Young kids who miss daytime nap and also stay up late at night are likely to consume more calories, suggests new research.
These findings may shed light on how sleep loss can increase weight gain and why a number of studies show that preschoolers who do not get enough sleep are more likely to be obese as a child and later in life.

"To our knowledge, this is the first published study to experimentally measure the effects of sleep loss on food consumption in preschool children," said study first author Elsa Mullins from University of Colorado Boulder in the US.

"Our results are consistent with those from other studies of adults and adolescents, showing increased caloric intake on days that subjects were sleep deprived," she said.
In this small study, preschoolers were deprived of roughly three hours of sleep on one day - they had no afternoon nap and were kept up for about two hours past their normal bedtime - before being awakened at their regularly scheduled times the next morning.
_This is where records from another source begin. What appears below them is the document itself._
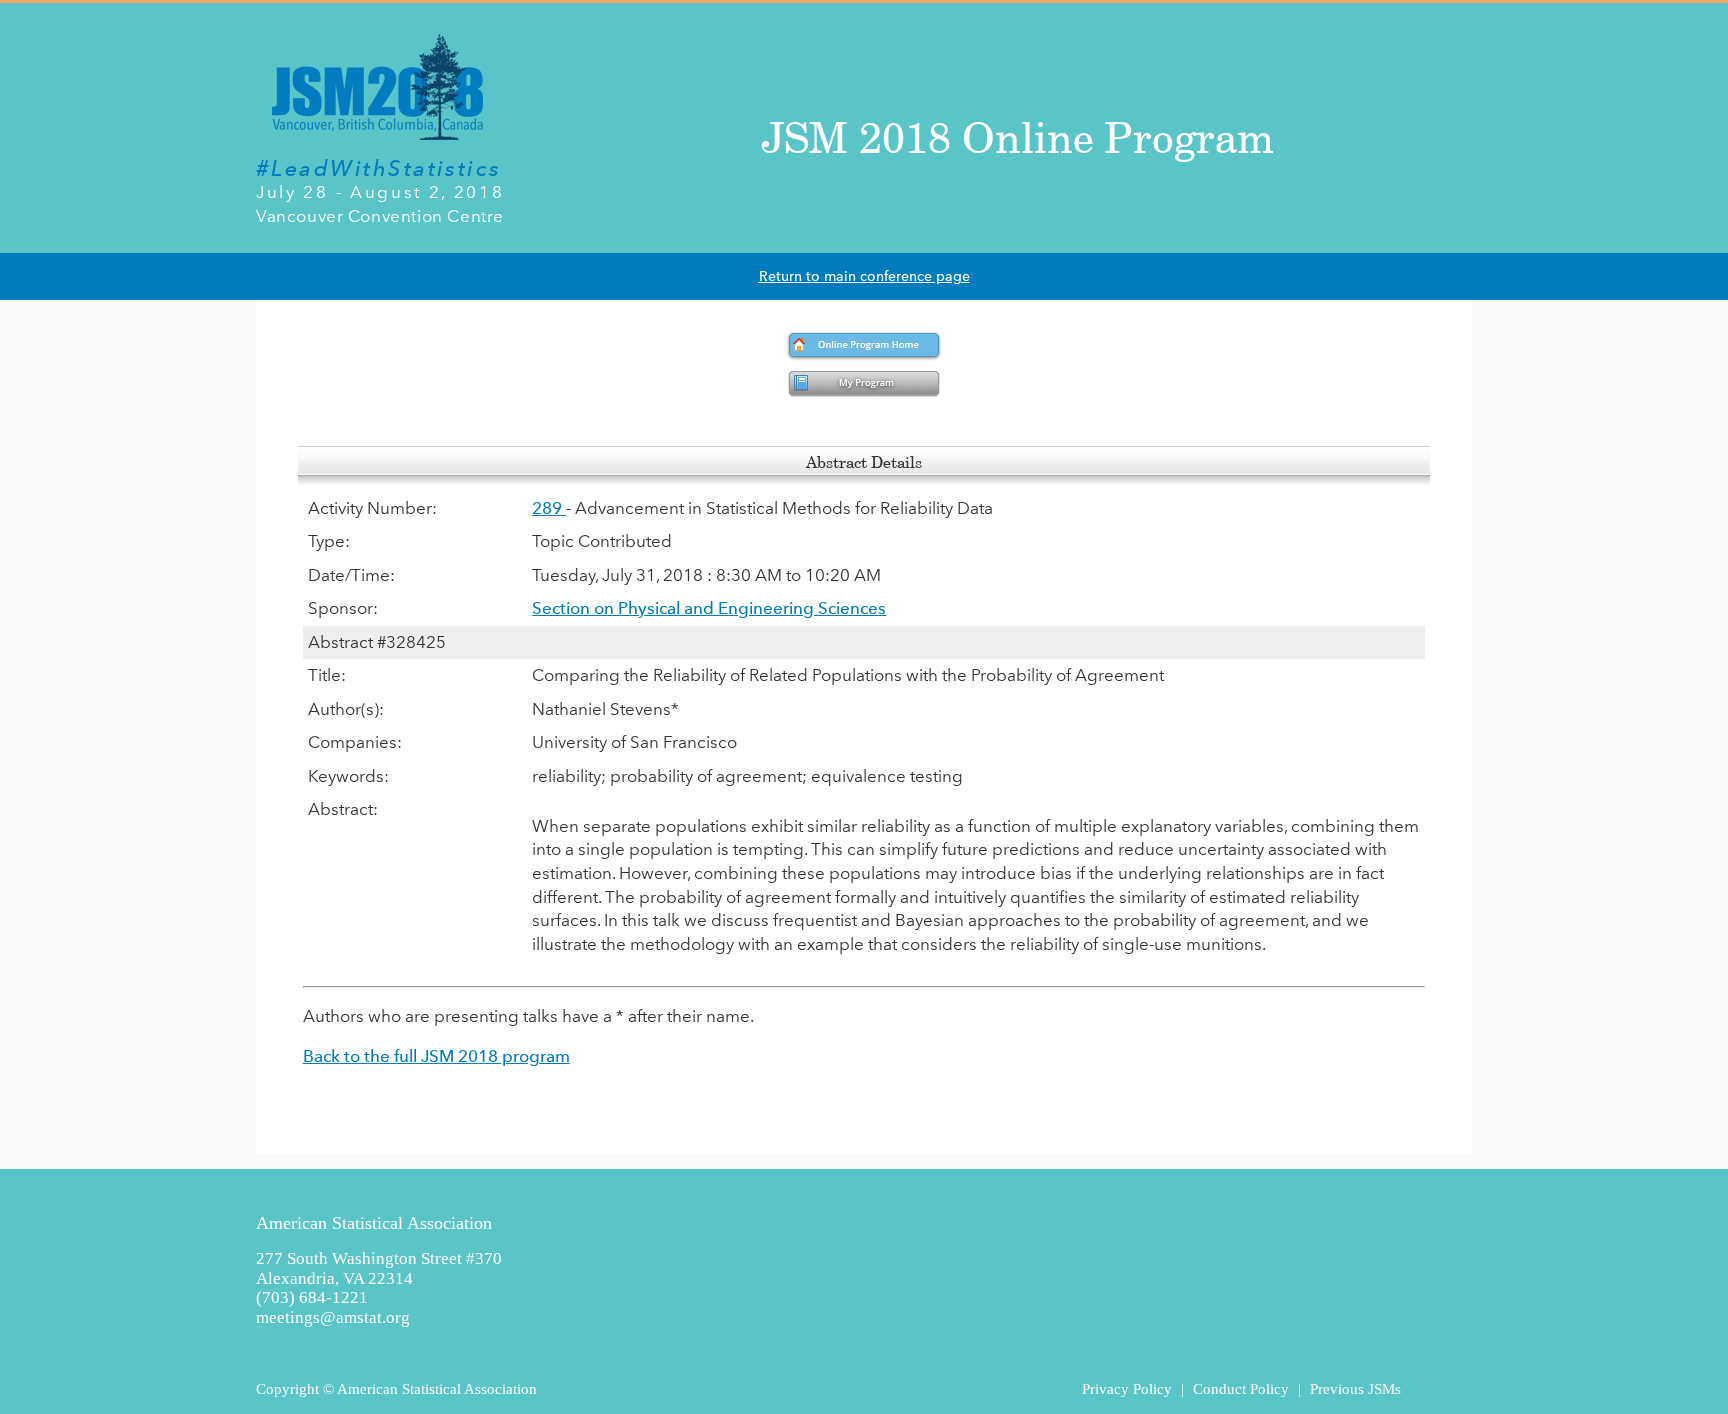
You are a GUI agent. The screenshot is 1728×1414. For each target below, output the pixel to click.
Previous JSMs (1355, 1388)
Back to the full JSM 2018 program (436, 1056)
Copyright (287, 1388)
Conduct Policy (1241, 1388)
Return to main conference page (864, 276)
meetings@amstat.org (333, 1317)
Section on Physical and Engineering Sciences (709, 608)
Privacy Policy (1127, 1388)
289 (549, 508)
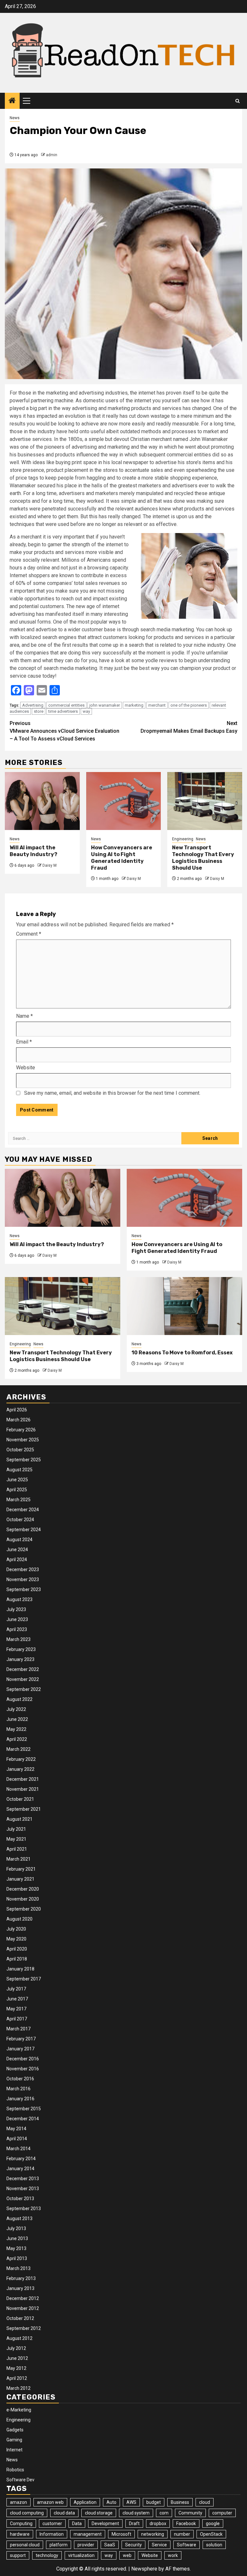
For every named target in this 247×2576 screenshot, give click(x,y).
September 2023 (23, 1589)
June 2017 (17, 1998)
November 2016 (22, 2068)
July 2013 (16, 2228)
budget (153, 2502)
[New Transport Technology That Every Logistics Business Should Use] (204, 801)
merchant (157, 705)
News (15, 118)
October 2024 (20, 1519)
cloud (204, 2502)
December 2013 (22, 2178)
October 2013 (20, 2198)
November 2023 (22, 1579)
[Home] (12, 101)
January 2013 (20, 2288)
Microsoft (121, 2534)
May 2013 (16, 2248)
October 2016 (20, 2078)
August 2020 (19, 1919)
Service (159, 2544)
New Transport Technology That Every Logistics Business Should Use (203, 857)
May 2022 (16, 1729)
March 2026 (18, 1419)
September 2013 (23, 2208)
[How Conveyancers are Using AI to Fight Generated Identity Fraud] (123, 801)
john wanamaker (104, 705)
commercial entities (66, 705)
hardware (20, 2534)
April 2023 (16, 1629)
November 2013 (22, 2188)
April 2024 (16, 1559)
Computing (21, 2523)
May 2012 (16, 2368)
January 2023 (20, 1659)
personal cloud (25, 2544)
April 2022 (16, 1739)
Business (180, 2502)
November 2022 (22, 1679)
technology (47, 2555)
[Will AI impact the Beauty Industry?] (42, 801)
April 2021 (16, 1849)
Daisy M (49, 865)
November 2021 (22, 1789)
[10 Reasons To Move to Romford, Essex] (184, 1306)
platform (59, 2544)
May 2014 (16, 2128)
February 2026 (21, 1429)
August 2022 (19, 1699)
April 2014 (16, 2138)
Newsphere (144, 2569)
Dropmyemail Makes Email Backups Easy (189, 727)
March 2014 (18, 2148)
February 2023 (21, 1649)
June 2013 (17, 2238)
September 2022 (23, 1689)
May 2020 (16, 1939)
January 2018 (20, 1968)
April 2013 (16, 2258)
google (213, 2523)
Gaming (14, 2439)
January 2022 (20, 1769)
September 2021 (23, 1809)
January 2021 (20, 1879)
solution (214, 2544)
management (88, 2534)
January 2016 (20, 2098)
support (18, 2555)
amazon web (50, 2502)
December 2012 (22, 2298)
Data (77, 2523)
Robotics (15, 2469)
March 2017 (18, 2028)
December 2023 (22, 1569)
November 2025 (22, 1439)
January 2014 (20, 2168)
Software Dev (20, 2479)
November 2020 (22, 1899)
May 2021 (16, 1839)
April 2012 (16, 2378)
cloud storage (99, 2512)
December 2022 (22, 1669)
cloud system (136, 2512)
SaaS (109, 2544)
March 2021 (18, 1859)
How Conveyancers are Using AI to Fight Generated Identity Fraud (121, 857)
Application (85, 2502)
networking (152, 2534)
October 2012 (20, 2318)
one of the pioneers (188, 705)
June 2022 (17, 1719)
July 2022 (16, 1709)
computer (222, 2512)
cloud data (64, 2512)
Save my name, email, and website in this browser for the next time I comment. (112, 1093)
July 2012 (16, 2348)
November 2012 (22, 2308)
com (164, 2512)
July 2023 (16, 1609)
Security (133, 2544)
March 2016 (18, 2088)
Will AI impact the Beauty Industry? (33, 850)
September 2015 (23, 2108)
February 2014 (21, 2158)
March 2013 (18, 2268)
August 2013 (19, 2218)
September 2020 (23, 1909)
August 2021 (19, 1819)
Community (190, 2512)
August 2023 (19, 1599)
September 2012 (23, 2328)
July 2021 (16, 1829)
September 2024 (23, 1529)
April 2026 (16, 1409)
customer (52, 2523)
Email (24, 1042)
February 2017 (21, 2038)
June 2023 (17, 1619)
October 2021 (20, 1799)
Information (52, 2534)
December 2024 (22, 1509)
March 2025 (18, 1499)
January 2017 (20, 2048)
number (182, 2534)
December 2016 (22, 2058)
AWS (131, 2502)
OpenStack (211, 2534)
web (127, 2555)
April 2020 (16, 1948)
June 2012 (17, 2358)
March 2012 (18, 2388)
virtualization (81, 2555)
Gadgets (14, 2429)
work (173, 2555)
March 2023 (18, 1639)
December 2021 (22, 1779)
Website (25, 1067)
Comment (28, 934)
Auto (111, 2502)
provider (86, 2544)
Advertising (32, 705)
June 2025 (17, 1479)
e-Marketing (18, 2409)
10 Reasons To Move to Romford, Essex (182, 1353)
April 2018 (16, 1958)
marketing (134, 705)
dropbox (158, 2523)
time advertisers (63, 711)
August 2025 (19, 1469)
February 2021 (21, 1869)
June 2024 (17, 1549)
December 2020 (22, 1889)
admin (51, 155)
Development (105, 2523)
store (38, 711)
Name (24, 1016)
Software (186, 2544)
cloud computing (27, 2512)
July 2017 (16, 1988)
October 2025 (20, 1449)
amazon (18, 2502)
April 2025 (16, 1489)
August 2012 (19, 2338)
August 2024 (19, 1539)
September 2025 (23, 1459)
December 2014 (22, 2118)
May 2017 (16, 2008)
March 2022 (18, 1749)
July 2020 (16, 1929)
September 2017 (23, 1978)
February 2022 (21, 1759)
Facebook (186, 2523)
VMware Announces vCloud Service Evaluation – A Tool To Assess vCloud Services (64, 731)
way (86, 711)
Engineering (182, 839)
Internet (14, 2449)
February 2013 (21, 2278)
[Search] (237, 101)
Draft (134, 2523)
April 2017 (16, 2018)
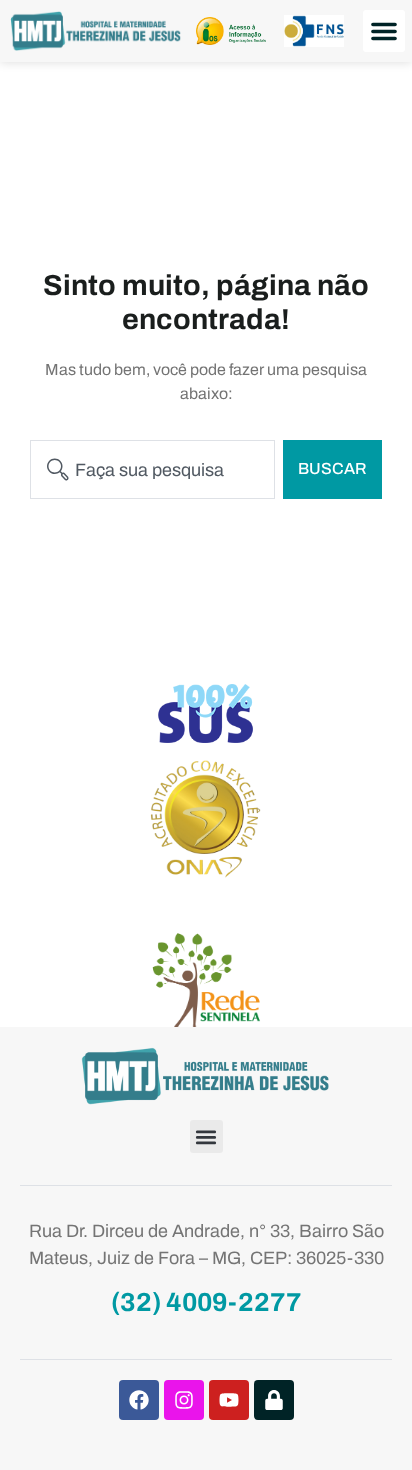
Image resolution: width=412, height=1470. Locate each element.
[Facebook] (139, 1400)
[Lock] (274, 1400)
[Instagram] (184, 1400)
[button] (384, 31)
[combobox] (152, 469)
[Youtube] (229, 1400)
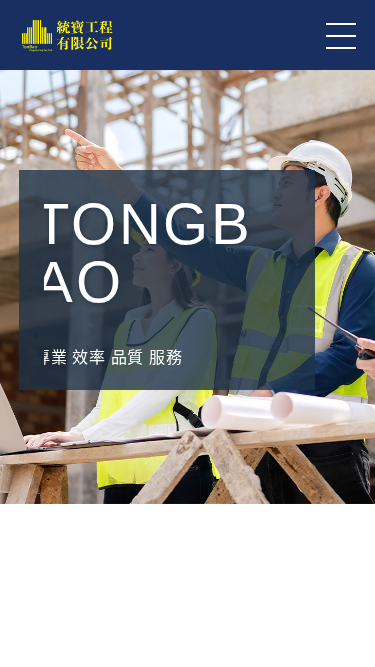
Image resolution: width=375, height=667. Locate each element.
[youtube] (345, 557)
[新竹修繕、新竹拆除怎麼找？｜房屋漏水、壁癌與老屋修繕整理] (187, 478)
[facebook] (345, 507)
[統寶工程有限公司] (66, 35)
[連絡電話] (345, 457)
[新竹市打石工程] (187, 581)
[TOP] (345, 607)
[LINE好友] (345, 407)
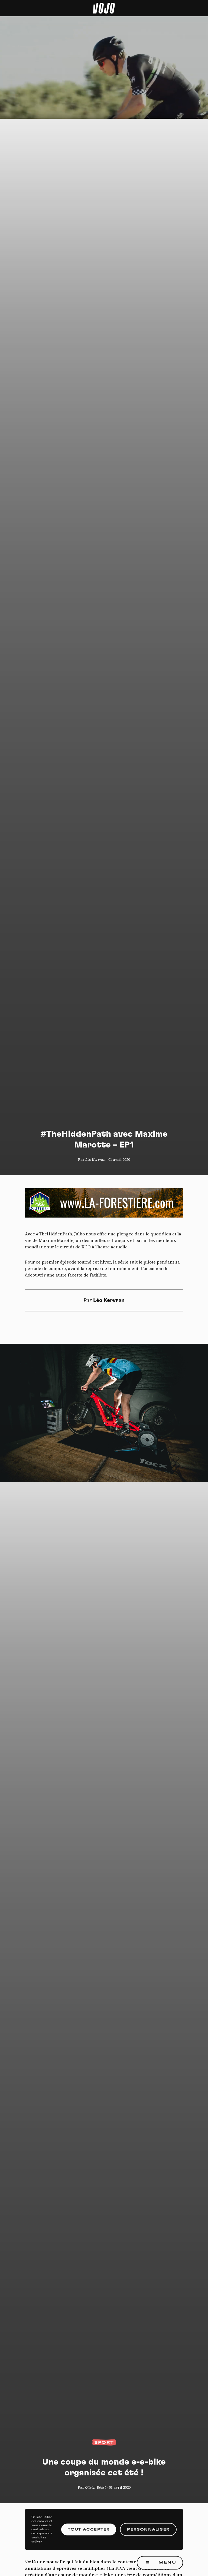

During the day of lost sleep, the three- and four-year-olds consumed about 20 per cent more calories than usual, 25 per cent more sugar and 26 per cent more carbohydrates, lead study author Monique LeBourgeois, Assistant Professor at CU Boulder. The following day, the kids were allowed to sleep as much as they needed.

On this "recovery day," they returned to normal baseline levels of sugar and carbohydrate consumption, but still consumed 14 per cent more calories and 23 per cent more fat than normal.
"We found that sleep loss increased the dietary intake of preschoolers on both the day of and the day after restricted sleep," LeBourgeois said.
The study was published in the Journal of Sleep Research.